Vos propos très approximatifs et extrémistes n’engagent que vous monsieur !
Vous êtes là plus pour en découdre que pour échanger !
Je ne comprends pas comment vous êtes arrivé à ces conclusions ! Mon pseudo pourrait vous donner une idée sur ce que je pense !

Coexist

Bonjour
J’aime bien la phrase suivante « ces intellectuels ont estimé que pour faire partie du monde civilisé, les Arabes devaient accepter et reconnaître la Shoah»

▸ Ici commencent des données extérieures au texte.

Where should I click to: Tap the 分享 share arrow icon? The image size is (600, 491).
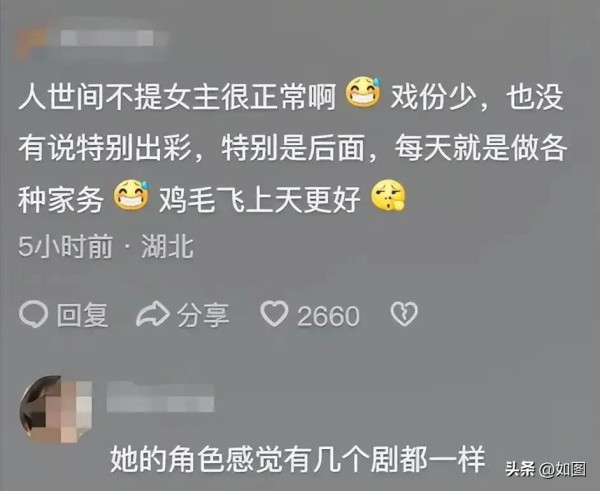pyautogui.click(x=153, y=314)
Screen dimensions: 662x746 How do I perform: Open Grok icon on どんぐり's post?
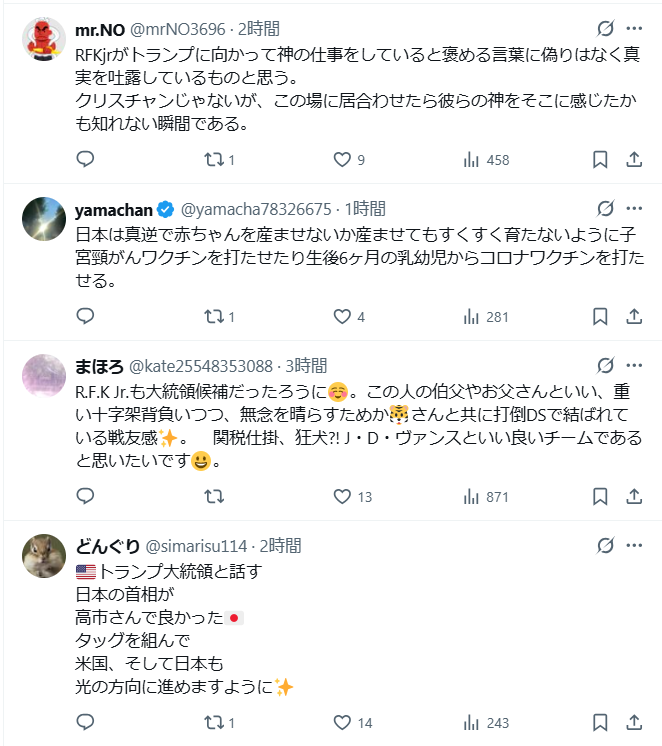pyautogui.click(x=605, y=546)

le monde civilisé, dites vous !!!!

J’ai beaucoup entendu parler du rascistes juif, des juifs entre eux, envers les arabes …!
C’est un rasciste primaire de l’époque colonial … ça ne aide pas Israël à s’intégrer dans son environnement !

Aïach Pierre

Certes cet enseignement de la shoah au Maroc est à souligner mais il est regrettable que chaque fois qu’il est question du Maroc celui-ci est nommé comme un pays arabe. Or, il n’en est rien: le Maroc, comme l’Algérie, la Tunisie, la Lybie sont avant tout des pays berbères avec en moyenne, comme l’ont montré les études historiques et les recherches de génétique des populations, environ les deux tiers de berbères (lignée paternelle) et un cinquième d’arabes.
On peut regretter également qu’un écrivain algérien majeur comme Boualem Sansal (le village de l’allemand , L’éloge de la mémoire notamment) ne soit pas cité.